|Title||ECHO Autism: Bringing Best Autism Care to Primary Care.|
|Publication Type||Conference Abstract|
|Year of Publication||2016|
|Authors||Sohl, KA, Curran, A, Brown, R, Mazurek, MO|
Background: Children with ASD have limited access to comprehensive medical care in their communities. Children from underserved populations and regions face even greater disparities in access to diagnostic and treatment services. Primary care providers (PCP) report low self-perceived competency and a high need for education about medical management of children with autism. Given limited resources for specialty care, there is a need to increase capacity for PCPs to provide best practice autism care in primary care. Extension for Community Healthcare Outcomes (ECHO®) is a model of telehealth that builds local capacity by teaching best practices using case-based learning, video technology, and outcome evaluation. ECHO Autism was developed in partnership with The Autism Intervention Research for Physical Health/ Autism Treatment Network (AIRP/ATN) to disseminate evidence-based screening and management guidance to community providers.

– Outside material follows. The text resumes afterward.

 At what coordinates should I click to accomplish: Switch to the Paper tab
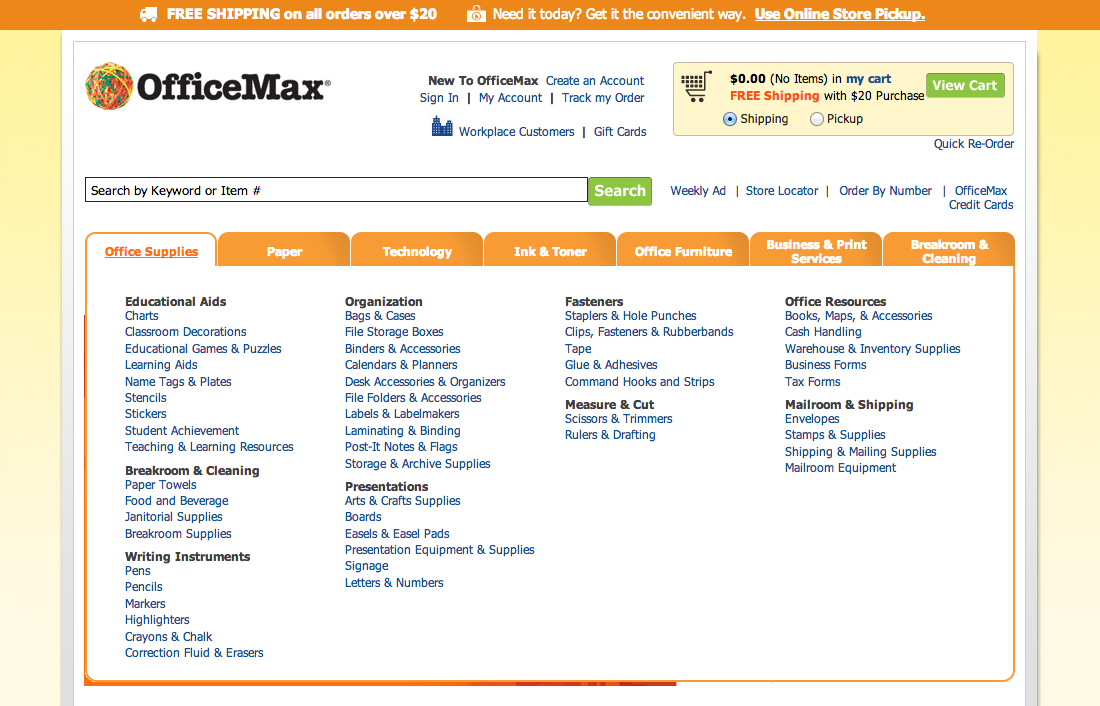tap(283, 250)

Objectives: The objective of this project was to recruit PCPs to participate in a 6 month pilot of ECHO Autism to determine if this model was effective in 1) increasing PCP self-efficacy with identification of ASD symptoms in children between 12 months and 18 years of age and 2) increasing PCP self-efficacy in assessing and treating common medical and psychiatric comorbidities in children with autism.
Methods: Fourteen PCPs were recruited to participate in ECHO® Autism clinics facilitated by an interdisciplinary team of autism and behavioral experts. During two hour, biweekly clinics, the expert team facilitated discussion and provided feedback for two PCP generated case-based presentations and delivered a didactic presentation, augmenting case-based learning. Practice behavior and self-efficacy in screening and medical management of children with ASD were measured at baseline and post-intervention. Wilcoxon signed-rank tests were performed with significance set at p < 0.05.
Results: Improvements in Total Self-Efficacy from pre-test (M = 177.15, SD = 46.59) to post-test (M = 227.43, SD = 21.59; Z = -3.06, p = .002) were noted. Improvements in Self-Efficacy were also observed in each of the subscales, including Screening, (Z = -260, p = .009). Resources (Z = -3.11, p = .002), Medical (Z = -2.68, p = .007), Psychiatric (Z = -3.06, p = .002), and Additional (Z = -2.87, p = .004). The percentage of pediatricians reporting full compliance with American Academy of Pediatrics (AAP) guidelines for autism screening increased from 30% to 60% following participation in ECHO Autism.
Conclusions: The ECHO Autism model is an effective model to improve primary care provider self-efficacy with identification and management of autism. This real-time, interactive model offers an efficient and effective support system and fosters networking between all participants. As cases are presented and didactics delivered, PCPs increase their comfort, knowledge and confidence in screening, assessing and treating children and youth with ASD and other developmental concerns. ECHO Autism also is a promising model to improve compliance with AAP screening guidelines. Future research should focus on demonstrating sustainable practice change in primary care that results in improved access and outcomes for individuals with autism.